Friday, August 29, 2008

This program shows that probability of inaccuracy is more than 20% in "SigmaDelta" strategy.run this program in "eightbits" folder after running "getfiles".
getfiles.m
autostat.m
as I made the observation, SigmaDelta strategy declares that when we embed a random data in a non-embeded file, in most cases, Sigmadelta increases. and dominantly this strategy is based on this idea. but what happens if this idea is misleaded in 20% of its works?
This program gets an original file, calculates its sigmadelta, then embeds data and again calculates sigmadelta.should the second sigmadelta be lower than or equal with the first one, this program detecs error and shows it on the screen. at last, it calculates number of errors and percentage of error occurances in all examinee files...for me, it found 23% of errors in 94 files. is it desired?
maybe my point of view is not correct or something is misunderstood by me?

Thursday, August 28, 2008

Summary

We first wrote a program that finds all the 8-bit *.wav files and then wrote another program to calculate sub for pairs in each file and save the result. After that we calculated average of subs for each file. Certainly average of modified data was less than original data, so we decided to have a threshold. if average of a file is less than this threshold we'll assume that this file is embedded and classify files by their average. (Because some original files have small average and sub and in comparison with files with large sub and average may cause mistakes.)
You can see some averages in the *.excel file which is uploaded in pervious post.Now we should find suitable threshold for each pair in each class and then find out whether the file is exactly embedded or not.

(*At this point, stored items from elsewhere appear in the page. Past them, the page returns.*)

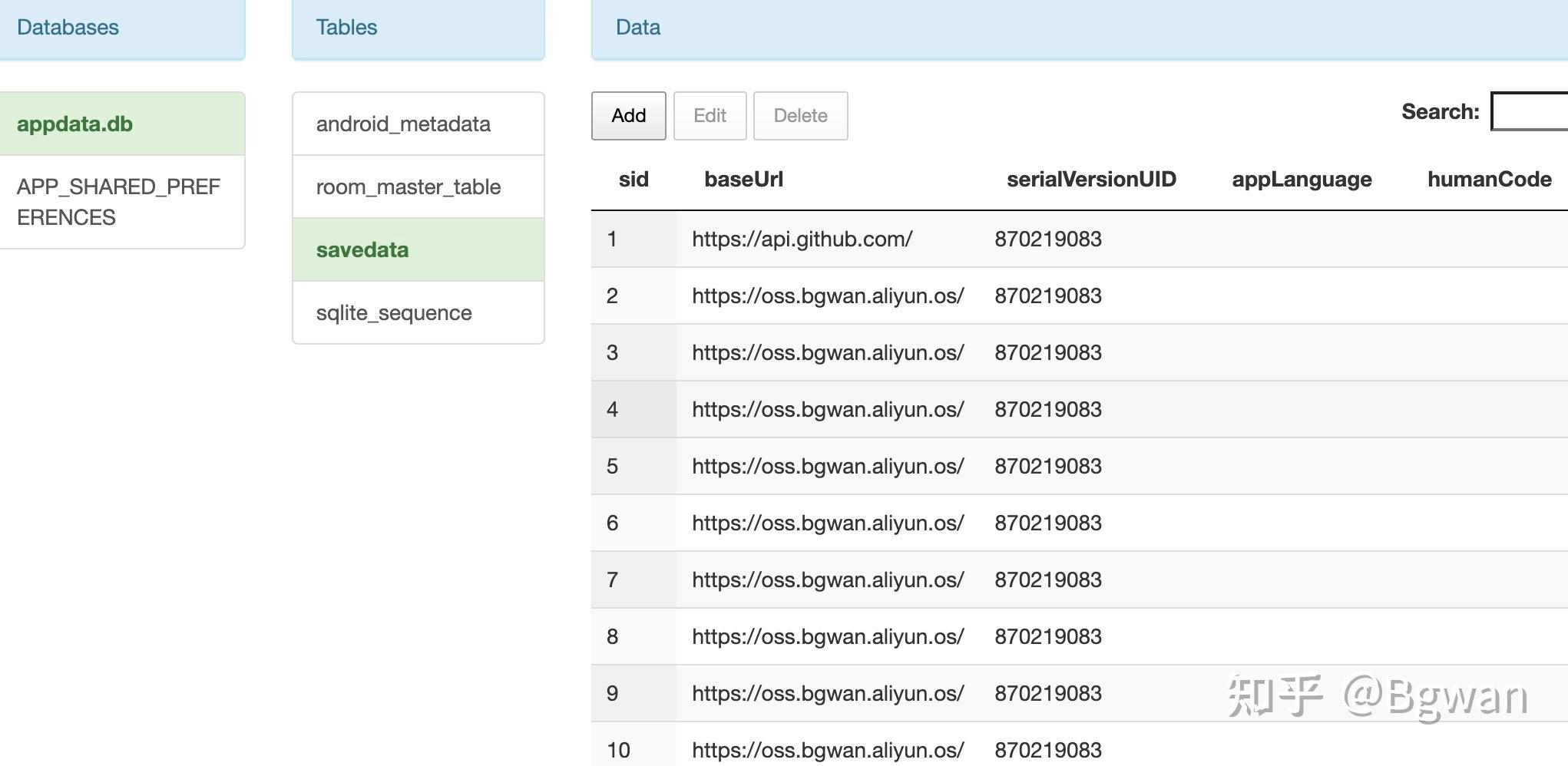Click the serialVersionUID cell in row 7
This screenshot has height=766, width=1568.
coord(1048,580)
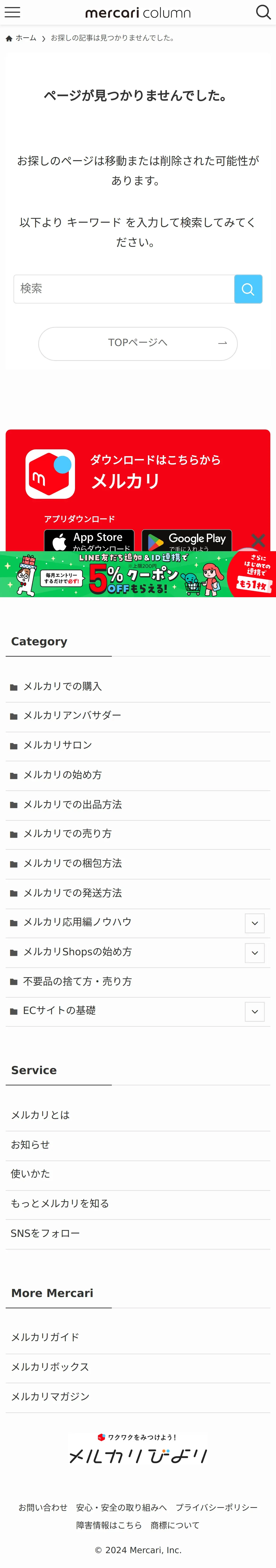This screenshot has height=1568, width=276.
Task: Expand the メルカリShopsの始め方 category
Action: click(x=254, y=953)
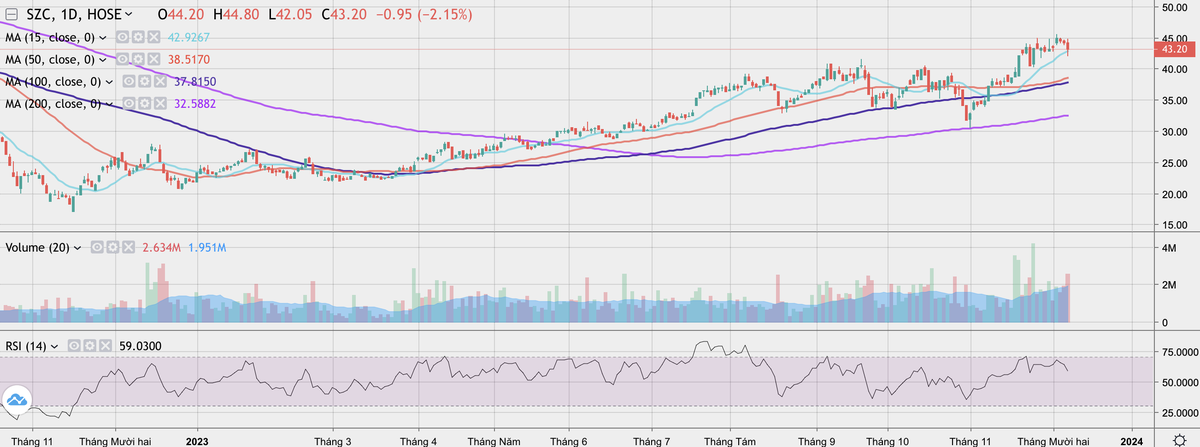Open settings for the MA 15 indicator

point(138,37)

Wednesday, August 27, 2008

some changes should be done on "getfiles", it finally will be as below:
clear
files=dir(fullfile(matlabroot,'work\Data hide\eightbits\*.wav'));
sizef=size(files);
for k=1:sizef(1)
name{k}=getfield(files,{k,1},'name');
end
i=1;
for k=1:sizef(1)
fname=char(name(k))
[data fs b]=wavread(fname);
if(b==8)
eightbit{i}=fname;
i=i+1;
end
end


put "getfiles.m" and "autostat.m"(which is explained in previous post) in the same folder with your wav files. you can put all your wav files,not only 8-bit ones... "getfiles" will exclude other files itself.
so first run getfiles and then autostat... then all .mat files are now put in that folder. you can import them one by one and copy and paste into excel...
Remember that you should start from the last .mat file! :-D
but wait! I think that's better to make a multiple deminsional matrix in one time and then copy it to exel?! that must be so simple!
I wrote a new program which saves all audio files's data into a folder.We can simply import data and use it later.or do an automatic statistical research in matlab.(the program is written below, pay attention to red colored lines)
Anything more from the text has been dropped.